Abstract

: Over 150,000 organ transplants are performed annually worldwide, and transfusion medicine support is crucial for each patient. Liver transplants have posed the greatest challenge for transfusion support, including 4–9% rates of preoperative red blood cell (RBC) alloimmunization, and higher-end blood use is associated with adverse outcomes. However, with effective patient blood management, means/medians of 4–9 allogeneic RBC units per case and 75th percentiles of 7–12 units or lower are reported. Heart or lung transplant RBC transfusions averaged around 3 units, but COVID-19 lung transplants needed a median 8 units (75th percentile 15) due to dense adhesions. Passenger lymphocyte syndrome due to donor anti-A/B induce hemolysis after 6% of ABO-unmatched kidneys, 19% of livers and 29% of intestinal transplants. ABO-incompatible transplants are achieved by desensitization, A subgroup organs, or tolerance in infants. However, interlaboratory reproducibility of anti-A/B titers in these patients remains problematic. ABH structures are predominantly type 2 in RBCs and hearts, type 4 in kidneys and secretor-dependent type 1 in liver bile ducts and arteries.
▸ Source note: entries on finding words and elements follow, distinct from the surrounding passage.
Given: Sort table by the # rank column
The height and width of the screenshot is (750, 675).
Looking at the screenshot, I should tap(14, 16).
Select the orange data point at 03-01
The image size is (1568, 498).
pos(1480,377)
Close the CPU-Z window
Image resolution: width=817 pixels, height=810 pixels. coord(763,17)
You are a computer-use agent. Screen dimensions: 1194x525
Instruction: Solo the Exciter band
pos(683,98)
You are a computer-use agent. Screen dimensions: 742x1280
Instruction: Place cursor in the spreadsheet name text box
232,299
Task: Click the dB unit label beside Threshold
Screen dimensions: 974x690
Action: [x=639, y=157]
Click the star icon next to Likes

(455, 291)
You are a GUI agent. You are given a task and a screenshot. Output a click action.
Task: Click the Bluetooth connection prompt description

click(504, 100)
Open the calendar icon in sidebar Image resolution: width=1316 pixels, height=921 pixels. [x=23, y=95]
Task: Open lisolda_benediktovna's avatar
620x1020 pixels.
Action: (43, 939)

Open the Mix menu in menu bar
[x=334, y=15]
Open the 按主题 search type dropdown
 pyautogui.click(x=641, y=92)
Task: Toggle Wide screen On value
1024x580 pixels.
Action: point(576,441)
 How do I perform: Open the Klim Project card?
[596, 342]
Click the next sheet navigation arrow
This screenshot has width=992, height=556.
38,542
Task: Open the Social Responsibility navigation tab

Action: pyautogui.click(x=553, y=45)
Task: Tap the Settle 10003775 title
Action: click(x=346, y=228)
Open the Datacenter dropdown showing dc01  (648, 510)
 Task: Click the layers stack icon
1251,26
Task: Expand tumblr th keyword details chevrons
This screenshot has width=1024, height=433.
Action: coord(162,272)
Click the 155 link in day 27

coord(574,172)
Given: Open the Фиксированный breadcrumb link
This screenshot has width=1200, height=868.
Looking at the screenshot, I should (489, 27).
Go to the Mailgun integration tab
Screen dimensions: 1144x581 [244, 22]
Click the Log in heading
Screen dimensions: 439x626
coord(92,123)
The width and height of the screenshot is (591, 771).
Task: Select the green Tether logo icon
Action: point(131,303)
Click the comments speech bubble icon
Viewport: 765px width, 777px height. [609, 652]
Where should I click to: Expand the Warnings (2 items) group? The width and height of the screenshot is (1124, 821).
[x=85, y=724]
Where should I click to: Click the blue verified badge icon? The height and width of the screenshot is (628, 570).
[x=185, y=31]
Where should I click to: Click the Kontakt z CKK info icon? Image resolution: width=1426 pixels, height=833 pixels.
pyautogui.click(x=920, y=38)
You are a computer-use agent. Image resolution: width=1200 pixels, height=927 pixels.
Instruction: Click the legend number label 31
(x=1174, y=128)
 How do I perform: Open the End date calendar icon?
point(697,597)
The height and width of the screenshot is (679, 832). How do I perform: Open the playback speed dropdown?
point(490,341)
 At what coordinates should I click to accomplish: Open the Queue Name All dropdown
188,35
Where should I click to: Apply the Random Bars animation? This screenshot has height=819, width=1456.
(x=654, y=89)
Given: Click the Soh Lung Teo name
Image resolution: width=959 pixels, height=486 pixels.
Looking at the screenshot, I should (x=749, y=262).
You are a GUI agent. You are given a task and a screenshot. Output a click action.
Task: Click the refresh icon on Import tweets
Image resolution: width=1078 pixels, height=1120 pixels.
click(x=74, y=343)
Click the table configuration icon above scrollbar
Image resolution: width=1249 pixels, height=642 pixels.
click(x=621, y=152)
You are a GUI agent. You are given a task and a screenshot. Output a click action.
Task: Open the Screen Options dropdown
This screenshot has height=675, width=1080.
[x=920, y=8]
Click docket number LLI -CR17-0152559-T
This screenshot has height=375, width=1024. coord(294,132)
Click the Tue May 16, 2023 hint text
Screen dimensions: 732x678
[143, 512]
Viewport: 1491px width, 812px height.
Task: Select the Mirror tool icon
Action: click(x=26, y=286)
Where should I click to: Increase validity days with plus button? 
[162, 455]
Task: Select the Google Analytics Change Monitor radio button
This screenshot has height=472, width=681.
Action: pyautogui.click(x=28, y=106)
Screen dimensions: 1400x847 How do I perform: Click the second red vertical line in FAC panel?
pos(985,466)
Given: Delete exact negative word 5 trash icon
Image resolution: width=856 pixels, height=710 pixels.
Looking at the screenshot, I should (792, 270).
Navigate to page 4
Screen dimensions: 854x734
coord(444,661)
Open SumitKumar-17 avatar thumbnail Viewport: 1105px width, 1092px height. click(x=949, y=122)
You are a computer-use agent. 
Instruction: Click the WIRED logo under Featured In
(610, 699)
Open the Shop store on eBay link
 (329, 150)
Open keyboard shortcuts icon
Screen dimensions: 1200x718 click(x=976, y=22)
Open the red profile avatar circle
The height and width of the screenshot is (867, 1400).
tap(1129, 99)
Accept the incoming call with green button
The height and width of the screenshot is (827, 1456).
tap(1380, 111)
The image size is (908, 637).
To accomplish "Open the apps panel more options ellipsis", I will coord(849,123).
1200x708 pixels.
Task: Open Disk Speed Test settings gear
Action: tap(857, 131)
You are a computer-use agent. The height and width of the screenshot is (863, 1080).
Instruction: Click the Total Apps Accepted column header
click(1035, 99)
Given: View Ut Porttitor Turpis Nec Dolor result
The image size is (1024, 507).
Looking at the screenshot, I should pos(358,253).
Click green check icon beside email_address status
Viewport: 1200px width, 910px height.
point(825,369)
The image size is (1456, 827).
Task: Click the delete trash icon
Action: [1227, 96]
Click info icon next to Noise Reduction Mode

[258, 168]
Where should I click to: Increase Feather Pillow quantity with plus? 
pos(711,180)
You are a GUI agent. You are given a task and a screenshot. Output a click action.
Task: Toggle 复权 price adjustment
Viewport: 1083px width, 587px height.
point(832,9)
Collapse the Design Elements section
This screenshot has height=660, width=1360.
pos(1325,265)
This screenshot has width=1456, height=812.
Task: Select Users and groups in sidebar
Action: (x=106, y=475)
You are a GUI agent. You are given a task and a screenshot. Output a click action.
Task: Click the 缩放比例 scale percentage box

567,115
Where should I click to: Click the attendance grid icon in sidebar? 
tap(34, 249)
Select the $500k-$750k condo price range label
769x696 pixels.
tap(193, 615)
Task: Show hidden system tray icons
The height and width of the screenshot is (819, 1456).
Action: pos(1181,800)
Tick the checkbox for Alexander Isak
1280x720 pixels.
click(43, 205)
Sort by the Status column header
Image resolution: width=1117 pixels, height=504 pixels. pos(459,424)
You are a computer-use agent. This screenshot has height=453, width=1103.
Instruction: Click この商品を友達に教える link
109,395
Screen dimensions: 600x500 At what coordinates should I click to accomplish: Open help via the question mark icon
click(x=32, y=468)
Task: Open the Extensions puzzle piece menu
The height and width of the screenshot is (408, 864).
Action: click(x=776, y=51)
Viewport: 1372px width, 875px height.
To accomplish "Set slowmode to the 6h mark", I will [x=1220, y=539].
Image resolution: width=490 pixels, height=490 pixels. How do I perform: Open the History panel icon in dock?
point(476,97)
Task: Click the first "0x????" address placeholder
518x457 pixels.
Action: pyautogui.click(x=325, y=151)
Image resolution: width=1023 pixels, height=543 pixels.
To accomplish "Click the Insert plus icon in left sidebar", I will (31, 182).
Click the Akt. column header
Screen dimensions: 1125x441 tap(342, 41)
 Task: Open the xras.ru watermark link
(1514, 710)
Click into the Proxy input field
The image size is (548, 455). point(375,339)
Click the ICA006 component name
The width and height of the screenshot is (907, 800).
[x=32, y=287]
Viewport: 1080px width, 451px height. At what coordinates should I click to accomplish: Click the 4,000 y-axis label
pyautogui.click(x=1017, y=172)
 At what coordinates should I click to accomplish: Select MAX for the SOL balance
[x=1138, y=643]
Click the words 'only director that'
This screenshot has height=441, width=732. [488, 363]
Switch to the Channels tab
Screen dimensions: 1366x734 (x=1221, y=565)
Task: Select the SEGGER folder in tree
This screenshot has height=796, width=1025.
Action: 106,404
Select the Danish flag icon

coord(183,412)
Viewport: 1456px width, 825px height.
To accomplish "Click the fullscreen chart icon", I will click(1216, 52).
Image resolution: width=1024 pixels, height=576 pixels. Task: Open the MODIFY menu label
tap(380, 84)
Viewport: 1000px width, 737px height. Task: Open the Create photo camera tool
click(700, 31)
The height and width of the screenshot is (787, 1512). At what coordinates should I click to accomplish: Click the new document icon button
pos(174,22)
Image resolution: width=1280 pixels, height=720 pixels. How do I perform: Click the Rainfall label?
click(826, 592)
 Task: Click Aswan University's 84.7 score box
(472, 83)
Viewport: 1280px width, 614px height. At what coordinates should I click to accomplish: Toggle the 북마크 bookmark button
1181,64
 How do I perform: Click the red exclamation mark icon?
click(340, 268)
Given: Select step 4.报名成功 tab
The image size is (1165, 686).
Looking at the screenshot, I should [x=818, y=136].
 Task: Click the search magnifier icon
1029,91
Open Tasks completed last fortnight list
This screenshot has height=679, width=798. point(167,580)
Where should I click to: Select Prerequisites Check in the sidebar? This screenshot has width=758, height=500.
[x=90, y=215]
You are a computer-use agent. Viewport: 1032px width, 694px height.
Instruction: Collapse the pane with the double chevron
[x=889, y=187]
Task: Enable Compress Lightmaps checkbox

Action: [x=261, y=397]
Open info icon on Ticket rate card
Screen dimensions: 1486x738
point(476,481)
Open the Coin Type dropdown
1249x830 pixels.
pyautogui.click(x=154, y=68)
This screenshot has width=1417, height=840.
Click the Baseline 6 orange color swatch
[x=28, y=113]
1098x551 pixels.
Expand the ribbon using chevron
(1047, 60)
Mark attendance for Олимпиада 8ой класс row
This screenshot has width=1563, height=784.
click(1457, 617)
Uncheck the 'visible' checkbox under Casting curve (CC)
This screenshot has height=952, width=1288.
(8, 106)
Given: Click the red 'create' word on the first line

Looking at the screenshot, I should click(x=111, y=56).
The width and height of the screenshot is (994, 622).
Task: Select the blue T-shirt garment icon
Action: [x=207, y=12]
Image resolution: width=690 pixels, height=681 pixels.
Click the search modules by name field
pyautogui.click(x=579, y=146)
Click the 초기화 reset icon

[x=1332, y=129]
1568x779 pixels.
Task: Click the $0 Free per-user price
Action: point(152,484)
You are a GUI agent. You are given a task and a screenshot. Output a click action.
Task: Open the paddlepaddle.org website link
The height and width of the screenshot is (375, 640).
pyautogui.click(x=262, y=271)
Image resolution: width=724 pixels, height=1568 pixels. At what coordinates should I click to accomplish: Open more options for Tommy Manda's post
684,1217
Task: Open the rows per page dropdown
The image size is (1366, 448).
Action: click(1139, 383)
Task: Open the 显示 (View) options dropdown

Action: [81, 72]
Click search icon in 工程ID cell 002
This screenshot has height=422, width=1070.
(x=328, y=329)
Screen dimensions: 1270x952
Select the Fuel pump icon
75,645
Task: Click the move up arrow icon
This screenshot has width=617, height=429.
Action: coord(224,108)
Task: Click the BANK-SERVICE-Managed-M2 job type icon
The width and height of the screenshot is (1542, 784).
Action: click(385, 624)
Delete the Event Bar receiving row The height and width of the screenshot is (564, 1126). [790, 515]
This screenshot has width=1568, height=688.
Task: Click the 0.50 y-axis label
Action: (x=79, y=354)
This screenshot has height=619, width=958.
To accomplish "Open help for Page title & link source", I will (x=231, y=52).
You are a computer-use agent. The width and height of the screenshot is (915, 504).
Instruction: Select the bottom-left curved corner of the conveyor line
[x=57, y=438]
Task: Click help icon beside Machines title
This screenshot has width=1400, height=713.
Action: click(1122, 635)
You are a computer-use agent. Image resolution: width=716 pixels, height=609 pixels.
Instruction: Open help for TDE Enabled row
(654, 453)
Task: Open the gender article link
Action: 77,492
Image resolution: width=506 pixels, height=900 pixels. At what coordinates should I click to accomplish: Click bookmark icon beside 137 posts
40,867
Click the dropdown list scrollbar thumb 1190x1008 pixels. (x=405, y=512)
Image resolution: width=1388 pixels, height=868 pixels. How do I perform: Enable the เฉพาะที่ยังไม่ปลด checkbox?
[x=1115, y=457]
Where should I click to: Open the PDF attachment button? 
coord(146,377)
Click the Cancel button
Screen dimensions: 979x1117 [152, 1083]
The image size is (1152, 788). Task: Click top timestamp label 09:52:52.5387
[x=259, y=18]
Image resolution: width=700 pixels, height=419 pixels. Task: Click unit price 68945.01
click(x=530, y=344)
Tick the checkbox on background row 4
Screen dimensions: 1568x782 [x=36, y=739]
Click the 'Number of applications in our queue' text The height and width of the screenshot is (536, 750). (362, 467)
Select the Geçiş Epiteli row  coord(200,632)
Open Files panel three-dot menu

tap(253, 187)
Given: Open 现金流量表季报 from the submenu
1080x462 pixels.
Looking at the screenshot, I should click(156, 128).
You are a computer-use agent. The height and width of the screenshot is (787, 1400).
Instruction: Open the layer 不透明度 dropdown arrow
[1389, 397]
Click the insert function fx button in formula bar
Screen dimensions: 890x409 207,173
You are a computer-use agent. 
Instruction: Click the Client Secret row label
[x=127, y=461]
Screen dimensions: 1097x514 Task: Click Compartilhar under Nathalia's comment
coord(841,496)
These anatomic differences suggest that anti-A/B assessments and therapeutic adsorptions might be improved by using organ-tailored ABH glycans. Therapeutic plasma exchange (TPE) and extracorporeal photopheresis (ECP) are widely employed for antibody removal and rejection treatment. As organ transplantation expands globally, transfusion medicine will continue to be integral to patient care.